Not in this country. In this country the average earns $60,575/year.

Quote:
Originally Posted by elnrgby View Post
Per Feb 2022 data, there were only 11.4% households in the US living below $20k/year in 1-2 member households and below $30k/year in 3-4 member households.
While that might be true it's also true they are not necessarily at or below poverty level.

The federal poverty level is meaning but it is the weight average of the poverty levels of the 48 contiguous States (Alaska and Hawai'i are excluded as statistical outliers).

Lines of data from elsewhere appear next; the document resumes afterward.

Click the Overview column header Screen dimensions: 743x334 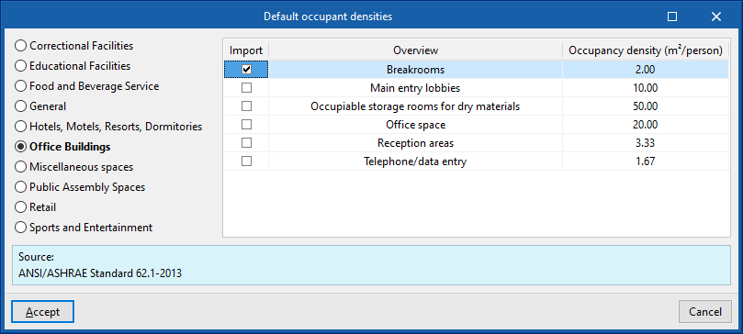pyautogui.click(x=415, y=50)
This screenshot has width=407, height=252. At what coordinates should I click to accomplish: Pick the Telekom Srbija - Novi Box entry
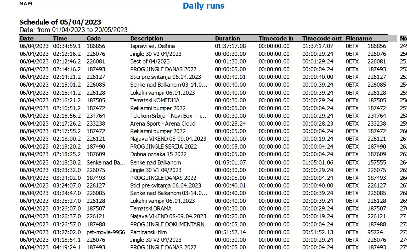pos(168,116)
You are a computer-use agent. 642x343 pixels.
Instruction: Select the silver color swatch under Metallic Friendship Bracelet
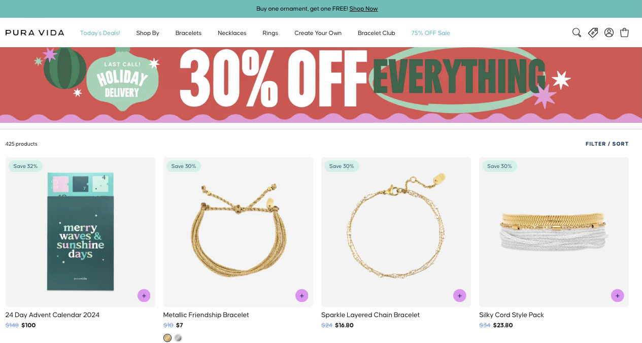tap(178, 337)
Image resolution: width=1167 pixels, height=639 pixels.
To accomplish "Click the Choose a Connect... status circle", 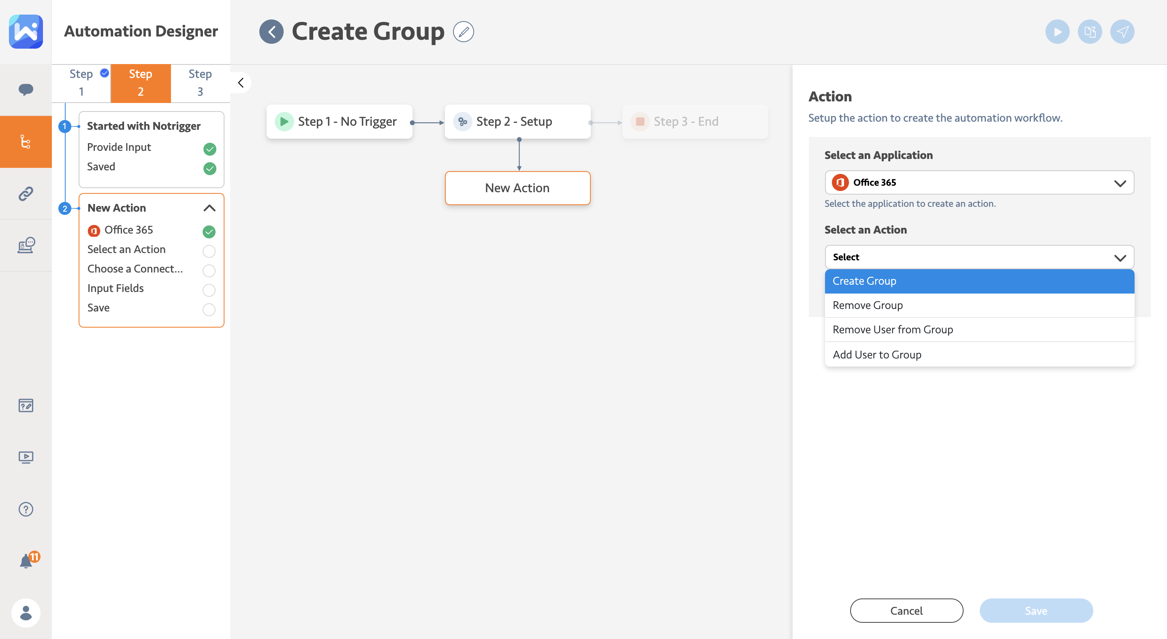I will click(x=209, y=270).
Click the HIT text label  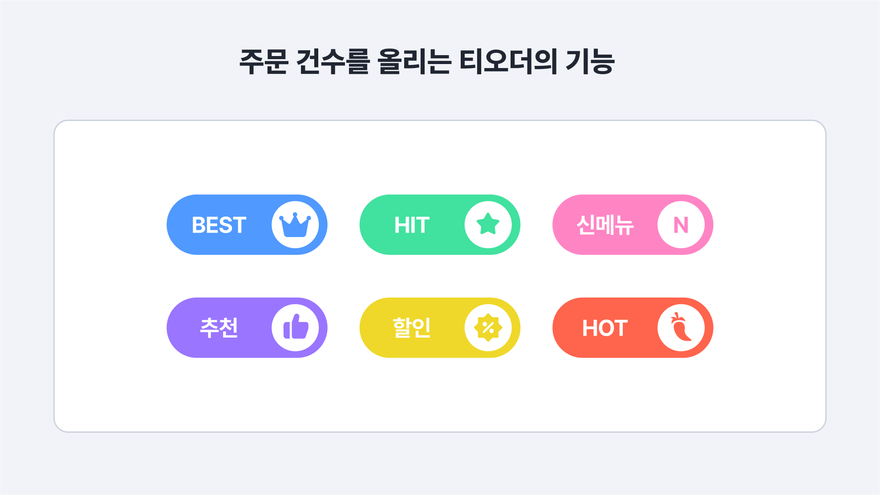click(412, 225)
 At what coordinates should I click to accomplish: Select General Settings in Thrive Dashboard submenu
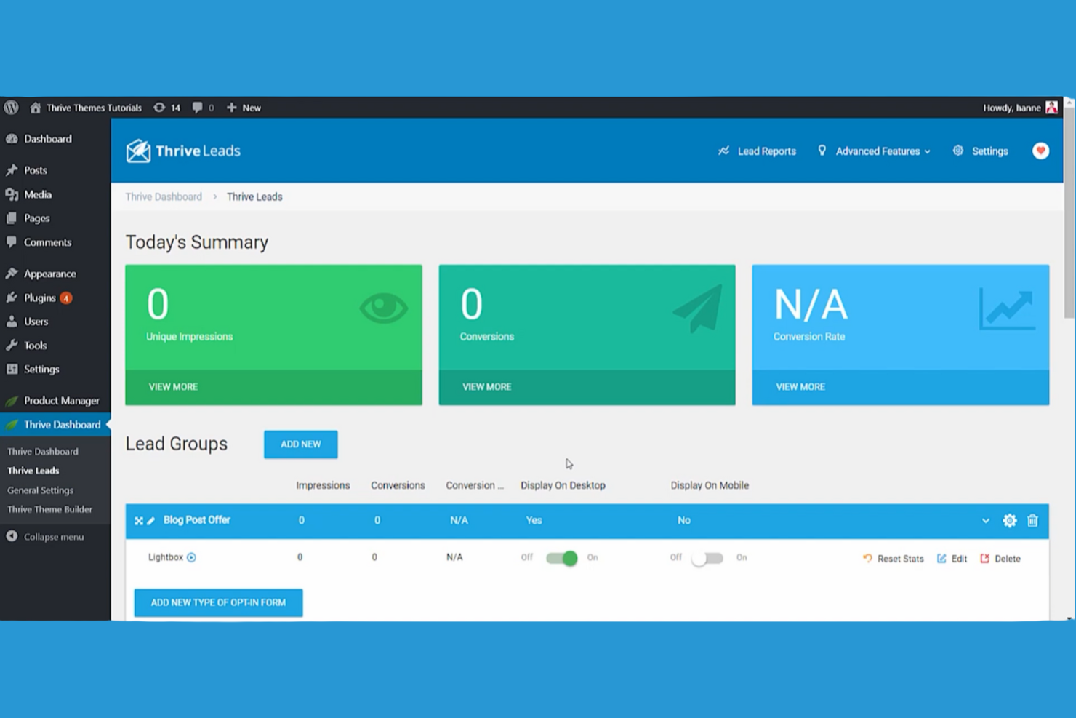click(x=40, y=490)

Whether $20,000/year is above or below the State poverty level depends on the State.
 
Old 08-18-2023, 01:59 PM
 
Location: Austin Metroplex, SF Bay Area
3,429 posts, read 1,558,536 times
Reputation: 3303
I appreciate the comments so far and the stark contrast on the answers (it almost seems like analytical vs emotional/feels like). The divergent topics are interesting also as I need to figure out what to do when I retire. Admittedly, based on some of the antagonistic comments regarding financial advisors, I'm wondering if I should have included that. For the record, he was not looking to sell me anything. He was someone I met at a guys get together (and have seen him at a few events) that was giving me some general info. He's actually a very nice guy and I solicited the advice. Sounds like some of you have a low opinion of financial advisors. This simply was not what some of you are implying. We were living in one of the most expensive cities in the country at the time FWIW, so I imagine that factored into his comment in addition to the info I supplied him.

Last edited by blameyourself; 08-18-2023 at 02:17 PM..
 
Old 08-18-2023, 02:07 PM
 
Location: SW Florida
14,928 posts, read 12,126,747 times
Reputation: 24777
Quote:
Originally Posted by Serious Conversation View Post
All of that is going to depend on where you live.

If you have any expensive house in a high property tax state like TX, property taxes alone could be tens of thousands annually. Maintenance. Health insurance.

It all adds up.

LOL, you're preaching to the choir here. Obviously when we were doing our research and planning our retirement, the locations under consideration were NOT high property or income tax states, or those for which the cost of living would be prohibitive for us. We also made provisions for health insurance policies that would pay the bills with no out of pocket expenses, had made employment choices that provided us with pensions, lived within our means and saved money while we were working, and worked to be as debt free as we could in our retirement years. It took time, thought and discipline to carry out these choices, but it's served us well, better than I could ever have imagined.



It ALL involves planning, even the choices of where you want to live in retirement.